1967–68 Moroccan Throne Cup

Tournament details
- Country: Morocco

Final positions
- Champions: Racing de Casablanca

= 1967–68 Moroccan Throne Cup =

The 1967–68 season of the Moroccan Throne Cup was the 12th edition of the competition.
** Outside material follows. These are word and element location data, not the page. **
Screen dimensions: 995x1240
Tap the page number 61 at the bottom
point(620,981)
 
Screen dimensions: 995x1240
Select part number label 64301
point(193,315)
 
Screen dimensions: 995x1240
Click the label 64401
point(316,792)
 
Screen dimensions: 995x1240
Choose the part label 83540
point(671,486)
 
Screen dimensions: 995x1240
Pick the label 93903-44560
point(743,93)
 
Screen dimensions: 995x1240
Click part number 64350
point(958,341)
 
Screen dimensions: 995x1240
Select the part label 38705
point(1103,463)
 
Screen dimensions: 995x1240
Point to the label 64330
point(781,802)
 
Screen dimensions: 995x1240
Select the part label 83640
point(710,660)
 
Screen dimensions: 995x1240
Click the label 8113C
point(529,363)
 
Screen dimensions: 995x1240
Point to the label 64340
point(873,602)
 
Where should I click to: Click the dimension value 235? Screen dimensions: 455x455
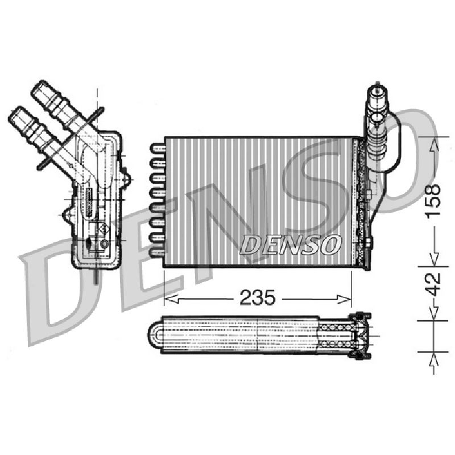pyautogui.click(x=257, y=297)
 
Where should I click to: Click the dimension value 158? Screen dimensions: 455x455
pyautogui.click(x=432, y=200)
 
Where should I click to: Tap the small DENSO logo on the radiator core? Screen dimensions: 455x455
pyautogui.click(x=290, y=245)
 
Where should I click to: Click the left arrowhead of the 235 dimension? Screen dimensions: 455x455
pyautogui.click(x=172, y=299)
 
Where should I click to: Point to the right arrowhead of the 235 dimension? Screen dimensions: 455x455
pyautogui.click(x=344, y=299)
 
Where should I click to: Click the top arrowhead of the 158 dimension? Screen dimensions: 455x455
pyautogui.click(x=433, y=144)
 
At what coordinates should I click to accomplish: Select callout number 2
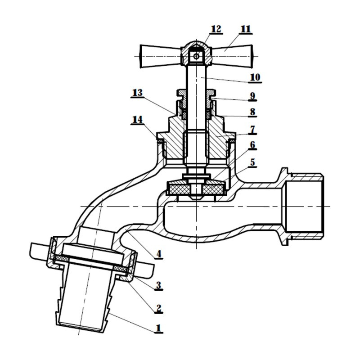(158, 309)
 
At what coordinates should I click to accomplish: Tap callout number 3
(158, 285)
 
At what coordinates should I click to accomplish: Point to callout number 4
(158, 254)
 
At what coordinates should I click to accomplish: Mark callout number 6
(252, 145)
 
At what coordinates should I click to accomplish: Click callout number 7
(252, 129)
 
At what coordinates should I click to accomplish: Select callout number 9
(252, 96)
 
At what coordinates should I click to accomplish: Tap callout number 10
(255, 77)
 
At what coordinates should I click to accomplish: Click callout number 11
(245, 29)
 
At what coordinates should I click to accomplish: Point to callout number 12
(216, 29)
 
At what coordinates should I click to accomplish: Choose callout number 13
(137, 93)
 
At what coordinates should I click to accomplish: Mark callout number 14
(137, 120)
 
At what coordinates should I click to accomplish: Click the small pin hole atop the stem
(195, 56)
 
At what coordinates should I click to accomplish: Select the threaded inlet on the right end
(307, 206)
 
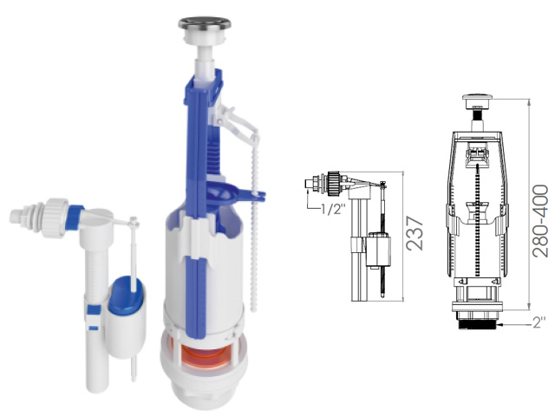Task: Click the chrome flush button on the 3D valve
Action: pos(205,24)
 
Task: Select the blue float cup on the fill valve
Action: pos(127,296)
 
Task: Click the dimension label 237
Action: pos(415,233)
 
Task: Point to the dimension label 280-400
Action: pos(540,220)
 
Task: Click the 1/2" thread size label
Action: pos(333,210)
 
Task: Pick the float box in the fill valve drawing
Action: pos(378,250)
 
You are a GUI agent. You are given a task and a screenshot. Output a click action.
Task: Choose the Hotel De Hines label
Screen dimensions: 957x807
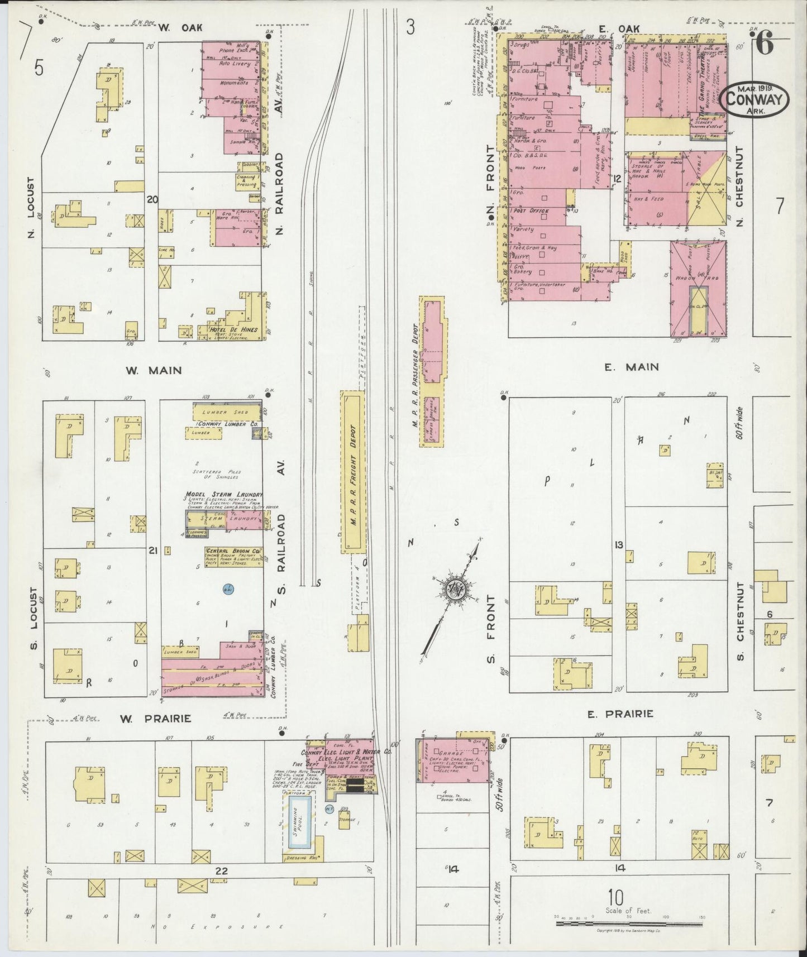[x=234, y=329]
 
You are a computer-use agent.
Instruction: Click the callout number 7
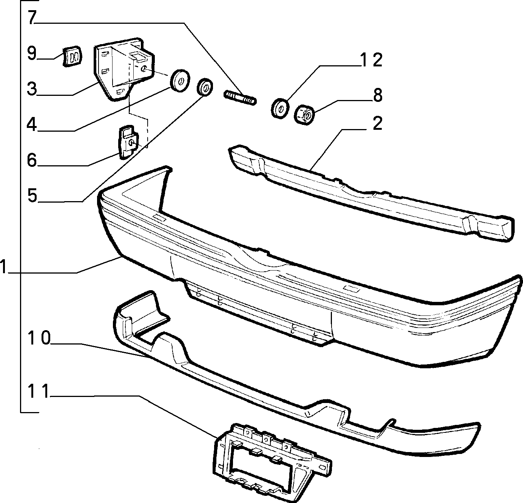[32, 17]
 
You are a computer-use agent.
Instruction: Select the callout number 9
[32, 53]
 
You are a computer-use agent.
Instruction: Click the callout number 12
[370, 60]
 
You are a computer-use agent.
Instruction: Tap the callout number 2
[377, 123]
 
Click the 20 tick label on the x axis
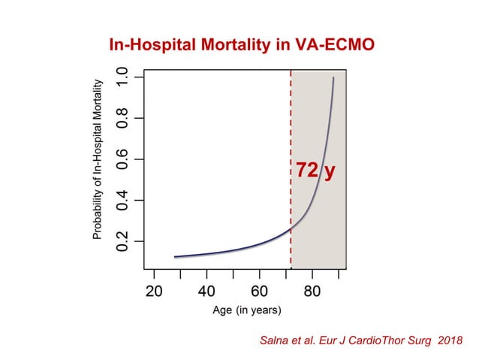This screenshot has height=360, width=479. [154, 292]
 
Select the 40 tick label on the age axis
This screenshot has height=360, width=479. [206, 292]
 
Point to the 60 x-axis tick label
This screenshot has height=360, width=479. [259, 292]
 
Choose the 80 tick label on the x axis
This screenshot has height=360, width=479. [312, 292]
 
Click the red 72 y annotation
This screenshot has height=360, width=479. [315, 171]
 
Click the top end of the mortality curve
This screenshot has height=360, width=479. [334, 77]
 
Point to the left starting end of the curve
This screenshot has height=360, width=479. [175, 257]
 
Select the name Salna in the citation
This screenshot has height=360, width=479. [272, 341]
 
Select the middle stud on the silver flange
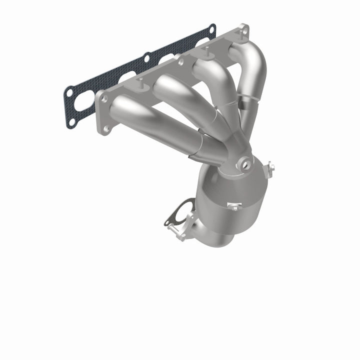pyautogui.click(x=204, y=50)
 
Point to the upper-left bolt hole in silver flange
pyautogui.click(x=104, y=98)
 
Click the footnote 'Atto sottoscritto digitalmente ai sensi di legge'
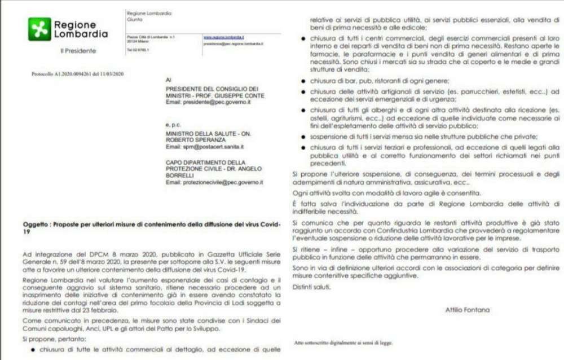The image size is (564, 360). pyautogui.click(x=343, y=343)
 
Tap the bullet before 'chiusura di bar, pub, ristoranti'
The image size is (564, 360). pyautogui.click(x=305, y=81)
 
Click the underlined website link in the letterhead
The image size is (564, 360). pyautogui.click(x=219, y=37)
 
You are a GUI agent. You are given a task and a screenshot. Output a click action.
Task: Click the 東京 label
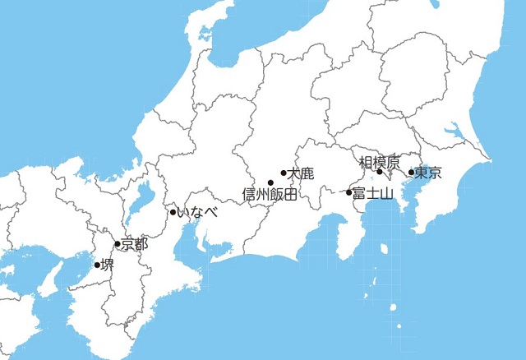[x=429, y=173]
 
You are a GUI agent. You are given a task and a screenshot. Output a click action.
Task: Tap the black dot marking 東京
[x=412, y=173]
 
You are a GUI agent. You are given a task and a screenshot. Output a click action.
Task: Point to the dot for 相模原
[x=380, y=173]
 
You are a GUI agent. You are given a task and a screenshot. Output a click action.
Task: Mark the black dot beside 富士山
[x=349, y=193]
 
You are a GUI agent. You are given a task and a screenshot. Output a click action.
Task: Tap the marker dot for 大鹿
[x=284, y=173]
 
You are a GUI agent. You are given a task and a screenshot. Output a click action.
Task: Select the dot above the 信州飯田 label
[x=270, y=182]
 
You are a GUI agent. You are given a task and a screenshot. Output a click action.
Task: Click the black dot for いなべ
[x=173, y=213]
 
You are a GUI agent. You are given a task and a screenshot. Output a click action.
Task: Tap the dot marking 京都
[x=118, y=244]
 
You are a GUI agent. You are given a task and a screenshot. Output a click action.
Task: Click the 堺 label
[x=108, y=265]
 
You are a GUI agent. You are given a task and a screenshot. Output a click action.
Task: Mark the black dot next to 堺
[x=97, y=265]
Racing de Casablanca won the cup, beating Raja de Casablanca 1–0 in the final, played at the Stade d'honneur in Casablanca. Racing de Casablanca won the title for the first time in their history. It was also the first final to be a derby, where both clubs come from the same city.

== Tournament ==
=== Last 16 ===

| Team 1 | Team 2 | Result |
|---|---|---|
| Wydad Athletic Club | FAR de Rabat | 1–1 7–8 (pens) |
| Racing de Casablanca | Moghreb de Tetouan | 2 – 1 |
| Stade Marocain | Maghreb de Fès | 1–0 |
| Renaissance de Berkane | Mouloudia Club d'Oujda | 0–2 |
| TAS de Casablanca | Union de Sidi Kacem | 1–1 4 – 2 (pens) |
| Raja Club Athletic | Raja de Beni Mellal | 2–0 |
| KAC Kénitra | Renaissance de Settat | 2–4 |
| Chabab Mohammédia | Difaâ Hassani El Jadidi | 2–0 |

=== Quarter-finals ===

| Team 1 | Team 2 | Result |
|---|---|---|
| Raja Club Athletic | Stade Marocain | 3–2 |
| Renaissance de Settat | FAR de Rabat | 2–0 |
| Mouloudia Club d'Oujda | Racing de Casablanca | 1–2 |
| TAS de Casablanca | Chabab Mohammédia | 0–1 |

=== Semi-finals ===

| Team 1 | Team 2 | Result |
|---|---|---|
| Renaissance de Settat | Racing de Casablanca | 0–1 |
| Chabab Mohammédia | Raja Club Athletic | 0–1 |

=== Final ===

The final took place between the two winning semi-finalists, Racing de Casablanca and Raja de Casablanca, on 14 July 1968 at the Stade d'honneur in Casablanca.